TASK GOAL
Write out the full set of records below exactly.

EXTRACTED INFORMATION
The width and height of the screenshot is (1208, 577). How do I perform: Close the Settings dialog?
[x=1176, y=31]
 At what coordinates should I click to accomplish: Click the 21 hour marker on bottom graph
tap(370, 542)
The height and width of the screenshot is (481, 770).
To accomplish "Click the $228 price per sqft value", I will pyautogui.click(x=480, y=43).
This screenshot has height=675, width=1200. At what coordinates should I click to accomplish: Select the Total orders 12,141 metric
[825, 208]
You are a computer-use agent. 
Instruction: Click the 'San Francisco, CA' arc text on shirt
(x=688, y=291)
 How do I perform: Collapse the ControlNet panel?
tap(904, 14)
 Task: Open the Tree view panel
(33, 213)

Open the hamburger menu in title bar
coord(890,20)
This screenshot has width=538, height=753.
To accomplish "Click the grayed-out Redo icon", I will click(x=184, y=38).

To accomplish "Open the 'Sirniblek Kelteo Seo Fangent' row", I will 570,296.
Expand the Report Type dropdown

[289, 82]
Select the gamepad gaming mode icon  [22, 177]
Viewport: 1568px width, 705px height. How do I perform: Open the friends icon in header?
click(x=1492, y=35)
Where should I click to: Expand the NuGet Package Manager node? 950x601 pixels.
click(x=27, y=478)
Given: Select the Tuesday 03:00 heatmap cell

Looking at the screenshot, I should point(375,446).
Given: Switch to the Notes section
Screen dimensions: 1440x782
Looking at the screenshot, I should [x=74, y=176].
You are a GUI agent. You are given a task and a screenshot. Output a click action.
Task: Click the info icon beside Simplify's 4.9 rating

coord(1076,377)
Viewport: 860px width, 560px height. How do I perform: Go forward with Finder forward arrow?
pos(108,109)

RESPONSE AREA
The width and height of the screenshot is (1208, 577). How do I perform: Close the Settings dialog?
[x=1176, y=31]
 At what coordinates should I click to accomplish: Click the 21 hour marker on bottom graph
tap(370, 542)
The height and width of the screenshot is (481, 770).
To accomplish "Click the $228 price per sqft value", I will pyautogui.click(x=480, y=43).
This screenshot has height=675, width=1200. At what coordinates should I click to accomplish: Select the Total orders 12,141 metric
[825, 208]
You are a computer-use agent. 
Instruction: Click the 'San Francisco, CA' arc text on shirt
(x=688, y=291)
 How do I perform: Collapse the ControlNet panel?
tap(904, 14)
 Task: Open the Tree view panel
(33, 213)

Open the hamburger menu in title bar
coord(890,20)
This screenshot has width=538, height=753.
To accomplish "Click the grayed-out Redo icon", I will click(x=184, y=38).

To accomplish "Open the 'Sirniblek Kelteo Seo Fangent' row", I will 570,296.
Expand the Report Type dropdown

[289, 82]
Select the gamepad gaming mode icon  [22, 177]
Viewport: 1568px width, 705px height. How do I perform: Open the friends icon in header?
click(x=1492, y=35)
Where should I click to: Expand the NuGet Package Manager node? 950x601 pixels.
click(x=27, y=478)
Given: Select the Tuesday 03:00 heatmap cell

Looking at the screenshot, I should point(375,446).
Given: Switch to the Notes section
Screen dimensions: 1440x782
Looking at the screenshot, I should [x=74, y=176].
You are a GUI agent. You are given a task and a screenshot. Output a click action.
Task: Click the info icon beside Simplify's 4.9 rating

coord(1076,377)
Viewport: 860px width, 560px height. How do I perform: Go forward with Finder forward arrow?
pos(108,109)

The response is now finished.